Speaking to Agriland at last week’s Agricultural Science Association (ASA) annual conference, Niall Browne went on to point out that his company had always given farmer suppliers ample warning to specification changes.
“In fact, we had given our own producers two years’ warning of the most recent specification changes that were coming down the track from the supermarkets.”
The Dawn Meats’ representative also confirmed that he was not aware of the UK supermarkets requesting any further specifications within the foreseeable future.
“And whenever changes are requested, farmers will be given ample opportunity to change their husbandry practises,” he stressed.
Commenting on the specific prospects for beef prices in Ireland Niall Browne pointed out that Ireland’s weekly national kill may well drop below the 30,000 head per week threshold later in the year and during the early months of 2015.
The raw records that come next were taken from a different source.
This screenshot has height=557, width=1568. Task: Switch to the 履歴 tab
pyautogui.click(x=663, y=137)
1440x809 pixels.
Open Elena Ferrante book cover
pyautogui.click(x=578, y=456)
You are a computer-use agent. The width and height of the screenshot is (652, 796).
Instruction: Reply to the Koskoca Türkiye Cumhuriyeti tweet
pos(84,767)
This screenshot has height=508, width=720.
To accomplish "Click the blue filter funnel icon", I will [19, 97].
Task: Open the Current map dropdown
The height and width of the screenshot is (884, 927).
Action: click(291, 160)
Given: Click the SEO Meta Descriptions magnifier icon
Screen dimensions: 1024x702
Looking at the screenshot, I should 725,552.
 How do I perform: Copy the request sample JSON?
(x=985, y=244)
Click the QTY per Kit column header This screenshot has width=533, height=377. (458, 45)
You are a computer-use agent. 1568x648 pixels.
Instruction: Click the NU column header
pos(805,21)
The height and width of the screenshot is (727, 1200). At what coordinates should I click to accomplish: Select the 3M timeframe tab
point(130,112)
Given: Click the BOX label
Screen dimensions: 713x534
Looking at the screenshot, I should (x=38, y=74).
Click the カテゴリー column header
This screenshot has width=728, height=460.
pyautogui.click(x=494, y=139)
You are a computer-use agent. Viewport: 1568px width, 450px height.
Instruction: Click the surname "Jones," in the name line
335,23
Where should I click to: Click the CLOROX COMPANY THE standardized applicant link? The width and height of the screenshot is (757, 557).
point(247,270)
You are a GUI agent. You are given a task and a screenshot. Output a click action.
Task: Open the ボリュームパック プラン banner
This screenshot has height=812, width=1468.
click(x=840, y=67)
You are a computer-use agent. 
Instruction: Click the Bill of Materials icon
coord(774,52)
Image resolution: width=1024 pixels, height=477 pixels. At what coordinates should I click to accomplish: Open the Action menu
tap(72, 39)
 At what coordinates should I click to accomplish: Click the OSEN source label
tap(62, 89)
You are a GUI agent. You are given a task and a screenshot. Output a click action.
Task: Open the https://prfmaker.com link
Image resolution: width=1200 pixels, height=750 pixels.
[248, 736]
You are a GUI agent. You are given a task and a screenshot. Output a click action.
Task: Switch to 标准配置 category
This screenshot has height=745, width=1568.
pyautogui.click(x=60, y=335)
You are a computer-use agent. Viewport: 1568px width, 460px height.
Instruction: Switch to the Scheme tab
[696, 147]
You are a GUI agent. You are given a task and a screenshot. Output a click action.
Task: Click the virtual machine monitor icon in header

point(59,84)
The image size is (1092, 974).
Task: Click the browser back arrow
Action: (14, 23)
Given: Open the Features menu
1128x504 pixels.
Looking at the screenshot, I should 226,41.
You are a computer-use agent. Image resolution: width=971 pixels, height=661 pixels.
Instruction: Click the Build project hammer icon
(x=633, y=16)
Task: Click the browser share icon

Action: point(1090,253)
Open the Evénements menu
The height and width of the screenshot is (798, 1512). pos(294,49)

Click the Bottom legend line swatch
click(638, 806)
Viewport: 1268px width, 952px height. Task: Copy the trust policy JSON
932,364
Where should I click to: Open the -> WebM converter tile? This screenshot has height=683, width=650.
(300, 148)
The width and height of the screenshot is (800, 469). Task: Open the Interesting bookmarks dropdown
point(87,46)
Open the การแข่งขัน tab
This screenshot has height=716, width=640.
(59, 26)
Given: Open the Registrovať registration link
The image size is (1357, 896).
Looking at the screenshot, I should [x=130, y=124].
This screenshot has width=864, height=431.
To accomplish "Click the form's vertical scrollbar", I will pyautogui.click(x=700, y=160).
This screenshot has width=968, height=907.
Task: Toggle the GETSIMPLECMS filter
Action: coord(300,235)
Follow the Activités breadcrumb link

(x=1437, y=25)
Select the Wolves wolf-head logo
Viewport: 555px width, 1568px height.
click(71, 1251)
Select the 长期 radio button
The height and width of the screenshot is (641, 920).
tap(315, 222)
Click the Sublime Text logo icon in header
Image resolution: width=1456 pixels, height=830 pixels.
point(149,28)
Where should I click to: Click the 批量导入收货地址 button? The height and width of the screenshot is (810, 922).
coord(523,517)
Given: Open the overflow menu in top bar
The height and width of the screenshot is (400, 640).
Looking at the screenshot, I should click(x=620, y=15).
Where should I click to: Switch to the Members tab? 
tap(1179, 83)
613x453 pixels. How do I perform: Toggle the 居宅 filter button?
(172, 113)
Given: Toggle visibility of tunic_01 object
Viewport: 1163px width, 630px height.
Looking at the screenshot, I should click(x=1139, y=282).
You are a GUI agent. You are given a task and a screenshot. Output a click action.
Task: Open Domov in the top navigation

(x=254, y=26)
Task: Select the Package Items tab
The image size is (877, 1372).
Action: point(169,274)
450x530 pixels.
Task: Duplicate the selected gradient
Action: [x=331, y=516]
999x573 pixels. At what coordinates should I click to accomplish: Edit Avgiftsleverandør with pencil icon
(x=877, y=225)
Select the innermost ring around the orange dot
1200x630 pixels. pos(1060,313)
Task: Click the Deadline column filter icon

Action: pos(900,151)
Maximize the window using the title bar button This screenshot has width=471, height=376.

“We could well be looking at a weekly kill of around 28,000 head, once we get into the New Year. And if supplies tighten, then there is every prospect of farm gate returns strengthening, particularly if demand is boosted by the opening of international markets. The other issue to be taken account of is the fact that the supermarkets in the UK have not actively promoted beef as much this year as in previous years. If this policy was to change in the near future, it would have a beneficial impact on the beef trade as a whole.”